El caso es parecer que uno hace reformas, aunque la situación no mejore. La ocurrencia ministerial de crear una especie de MIR para profesores entra dentro de este apartado.

Hace poco teníamos que oír cosas como que el sistema educativo tiene que crear alumnos más competitivos en el mercado laboral y lindezas por el estilo, en las que la educación se subordina a los medios de producción, muy en la línea de las anticuadas teorías educativas marxistas, añoradas por una parte de la izquierda y defendidas con denuedo por la mayoría de la derecha, que confunde productividad y competitividad con buena educación.
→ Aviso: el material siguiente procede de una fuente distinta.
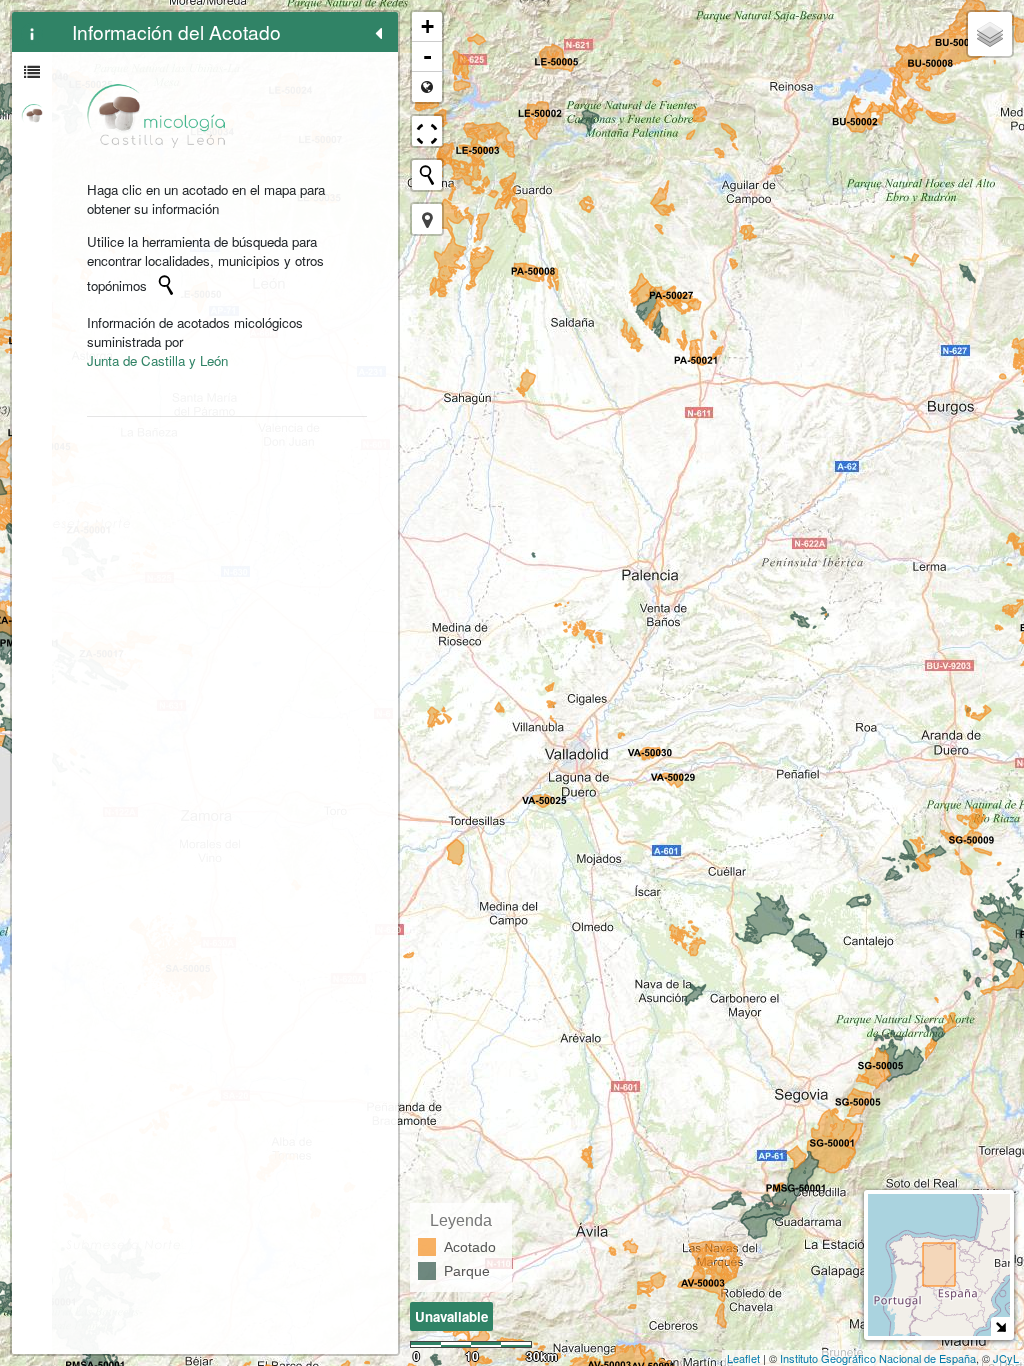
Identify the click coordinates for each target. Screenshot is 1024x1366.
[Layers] (990, 34)
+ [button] (427, 26)
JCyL (1006, 1358)
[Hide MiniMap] (1000, 1326)
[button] (427, 219)
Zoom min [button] (427, 87)
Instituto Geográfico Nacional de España (878, 1358)
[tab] (32, 32)
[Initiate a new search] (166, 285)
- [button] (427, 56)
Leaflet (743, 1358)
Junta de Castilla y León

Ahora, de lo que se trata es de echarle la culpa al profesorado. Es bien sabido que las ideas “progresistas” no se equivocan nunca y, por tanto, las leyes que las ponen en práctica, tampoco. Así que, como hacen todas las ideologías, habrá que amoldar la realidad a las ideas. Entonces, ¿de quién es la culpa de que la educación vaya tan mal? Lógicamente -en la lógica del gobierno, claro está - de los profesores que no saben administrar las bondades de las leyes educativas. Consecuencia: hay que exigir más a los profesores para que hagan bien su trabajo, aunque las leyes, los planes de estudio, las competencias autonómicas, el gobierno de los centros, los sueldos, la relevancia social, etcétera, conformen, cada uno en su parte alícuota, un desastre generalizado.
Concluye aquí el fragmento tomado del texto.